Answer these from the text on Sterling High School:
(a) Who is listed as the district's superintendent?
(b) Which two communities send students to the school through sending/receiving relationships?
(c) In what month and year did the school open, and under what name?

■ PAGE TEXT ■
+++
District information
- Grades: 9-12
- Superintendent: Matthew Sheehan
- Business administrator: Jim McCullough
- Schools: 1

Students and staff
- Enrollment: 881 (as of 2023–24)
- Faculty: 72.0 FTEs
- Student–teacher ratio: 12.2:1

Other information
- District Factor Group: CD
- Website: www.sterling.k12.nj.us
| Ind. | Per pupil | District spending | Rank (*) | 9–12 average | %± vs. average |
| 1A | Total Spending | $18,922 | 11 | $18,891 | 0.2% |
| 1 | Budgetary Cost | 15,390 | 19 | 15,592 | −1.3% |
| 2 | Classroom Instruction | 8,613 | 19 | 8,807 | −2.2% |
| 6 | Support Services | 2,085 | 16 | 2,294 | −9.1% |
| 8 | Administrative Cost | 1,479 | 14 | 1,592 | −7.1% |
| 10 | Operations & Maintenance | 2,108 | 29 | 1,954 | 7.9% |
| 13 | Extracurricular Activities | 1,107 | 37 | 873 | 26.8% |
| 16 | Median Teacher Salary | 62,100 | 11 | 71,726 |
Data from NJDoE 2014 Taxpayers' Guide to Education Spending. *Of 9–12 districts with any number of students. Lowest spending=1; Highest=47

= Sterling High School (New Jersey) =

Public high school and school district in Camden County, New Jersey, US

Sterling High School is a comprehensive regional public high school and school district serving students in ninth through twelfth grades from five communities in Camden County, in the U.S. state of New Jersey. The district serves students from Magnolia, Somerdale, Stratford, along with students from Hi-Nella and Laurel Springs who attend as part of sending/receiving relationships. The school is located in Somerdale and is the only facility of the Sterling High School District.

Sterling High School has been approved by the New Jersey Department of Education (2000) and has been accredited by the Middle States Association of Colleges and Schools Commission on Elementary and Secondary Schools since 1964 and was granted probationary accreditation by Middle States in 2012.

As of the 2023–24 school year, the school had an enrollment of 881 students and 72.0 classroom teachers (on an FTE basis), for a student–teacher ratio of 12.2:1. There were 232 students (26.3% of enrollment) eligible for free lunch and 54 (6.1% of students) eligible for reduced-cost lunch.

==History==
Ground was broken for the school in July 1959, with costs estimated at $950,000 (equivalent to $ million in ) for construction of a facility designed to accommodate an enrollment of 800 students.

Opened in September 1960 as Sterling Regional High School, the new facility served students who had previously attended Haddon Heights High School.

The district had been classified by the New Jersey Department of Education as being in District Factor Group "CD", the third-lowest of eight groupings. District Factor Groups organize districts statewide to allow comparison by common socioeconomic characteristics of the local districts. From lowest socioeconomic status to highest, the categories are A, B, CD, DE, FG, GH, I and J.
+++
■ DATASET ■

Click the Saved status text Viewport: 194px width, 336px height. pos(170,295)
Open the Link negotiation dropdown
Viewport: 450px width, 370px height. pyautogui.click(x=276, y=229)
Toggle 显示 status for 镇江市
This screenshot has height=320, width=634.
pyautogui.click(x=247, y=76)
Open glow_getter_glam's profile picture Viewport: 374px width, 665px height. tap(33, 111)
+++
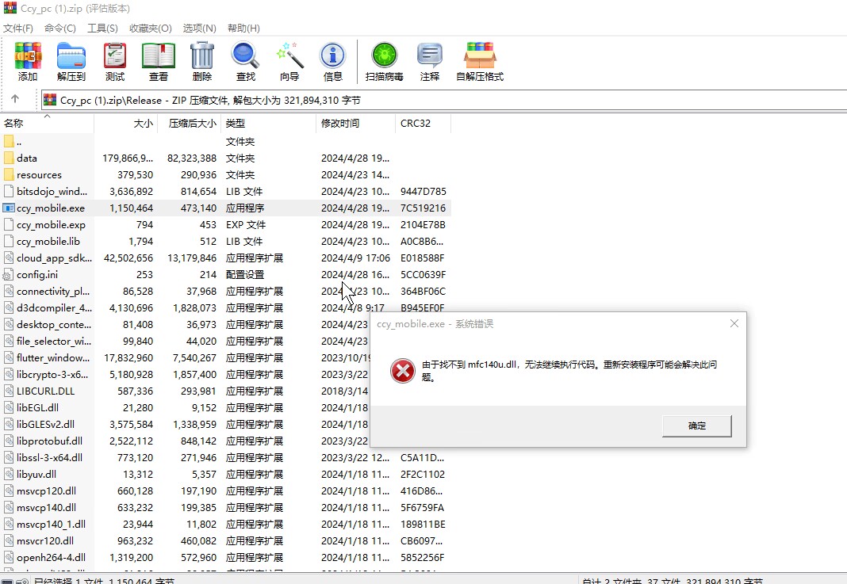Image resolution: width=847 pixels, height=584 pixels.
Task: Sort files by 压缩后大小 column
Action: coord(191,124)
+++
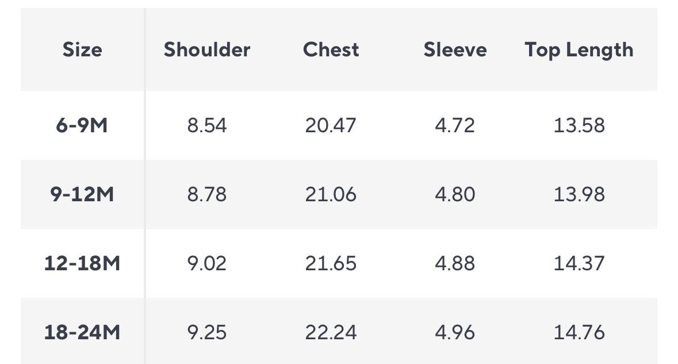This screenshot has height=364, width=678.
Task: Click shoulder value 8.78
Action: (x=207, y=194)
+++
■ EXPECTED OUTPUT ■
(a) Matthew Sheehan
(b) Hi-Nella and Laurel Springs
(c) September 1960, as Sterling Regional High School